▶ **Problem details**: Copy the records word for word, beginning at the line that contains "Viewport: 1355px width, 597px height." and continuing through the end of the records.

Entries that point to words and elements:
-- start --

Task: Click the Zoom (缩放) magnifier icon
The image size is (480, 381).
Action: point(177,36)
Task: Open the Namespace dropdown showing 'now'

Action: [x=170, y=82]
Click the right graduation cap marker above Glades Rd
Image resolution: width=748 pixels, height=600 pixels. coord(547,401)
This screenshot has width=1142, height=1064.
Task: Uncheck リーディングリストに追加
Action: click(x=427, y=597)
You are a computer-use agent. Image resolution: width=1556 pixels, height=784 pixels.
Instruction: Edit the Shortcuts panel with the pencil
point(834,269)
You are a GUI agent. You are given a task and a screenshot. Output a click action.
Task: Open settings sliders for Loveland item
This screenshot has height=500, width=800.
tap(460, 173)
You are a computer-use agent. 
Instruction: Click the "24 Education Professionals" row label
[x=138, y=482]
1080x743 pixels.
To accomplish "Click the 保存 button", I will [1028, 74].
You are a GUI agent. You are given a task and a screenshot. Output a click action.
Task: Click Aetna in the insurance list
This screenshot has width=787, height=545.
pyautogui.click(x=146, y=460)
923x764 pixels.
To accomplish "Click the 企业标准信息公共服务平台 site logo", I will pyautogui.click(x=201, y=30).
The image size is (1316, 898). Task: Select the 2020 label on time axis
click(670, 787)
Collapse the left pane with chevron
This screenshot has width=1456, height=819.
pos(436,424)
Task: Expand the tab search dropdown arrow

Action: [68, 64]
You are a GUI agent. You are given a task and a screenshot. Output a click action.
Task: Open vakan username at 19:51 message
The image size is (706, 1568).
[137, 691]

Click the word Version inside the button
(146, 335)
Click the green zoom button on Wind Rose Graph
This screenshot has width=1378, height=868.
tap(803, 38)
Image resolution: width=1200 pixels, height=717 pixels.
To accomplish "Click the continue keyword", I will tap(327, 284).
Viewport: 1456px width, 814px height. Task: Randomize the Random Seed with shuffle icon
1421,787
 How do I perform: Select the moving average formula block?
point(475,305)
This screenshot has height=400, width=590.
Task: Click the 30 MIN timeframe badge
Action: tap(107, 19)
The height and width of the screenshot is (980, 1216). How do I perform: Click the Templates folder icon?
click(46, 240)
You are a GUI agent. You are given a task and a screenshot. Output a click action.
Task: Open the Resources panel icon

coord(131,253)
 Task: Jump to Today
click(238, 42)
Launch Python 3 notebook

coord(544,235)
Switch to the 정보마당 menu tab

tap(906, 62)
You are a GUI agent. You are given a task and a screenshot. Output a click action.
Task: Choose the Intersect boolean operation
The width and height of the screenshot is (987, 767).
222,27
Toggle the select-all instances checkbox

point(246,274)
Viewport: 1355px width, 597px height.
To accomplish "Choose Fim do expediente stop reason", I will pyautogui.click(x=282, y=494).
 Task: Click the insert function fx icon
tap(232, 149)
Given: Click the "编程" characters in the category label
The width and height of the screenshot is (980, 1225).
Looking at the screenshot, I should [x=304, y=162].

-- end --

▶ **Answer to this exercise**:
Viewport: 1355px width, 597px height.
To accomplish "Choose Fim do expediente stop reason", I will pyautogui.click(x=282, y=494).
 Task: Click the insert function fx icon
tap(232, 149)
Given: Click the "编程" characters in the category label
The width and height of the screenshot is (980, 1225).
Looking at the screenshot, I should [x=304, y=162].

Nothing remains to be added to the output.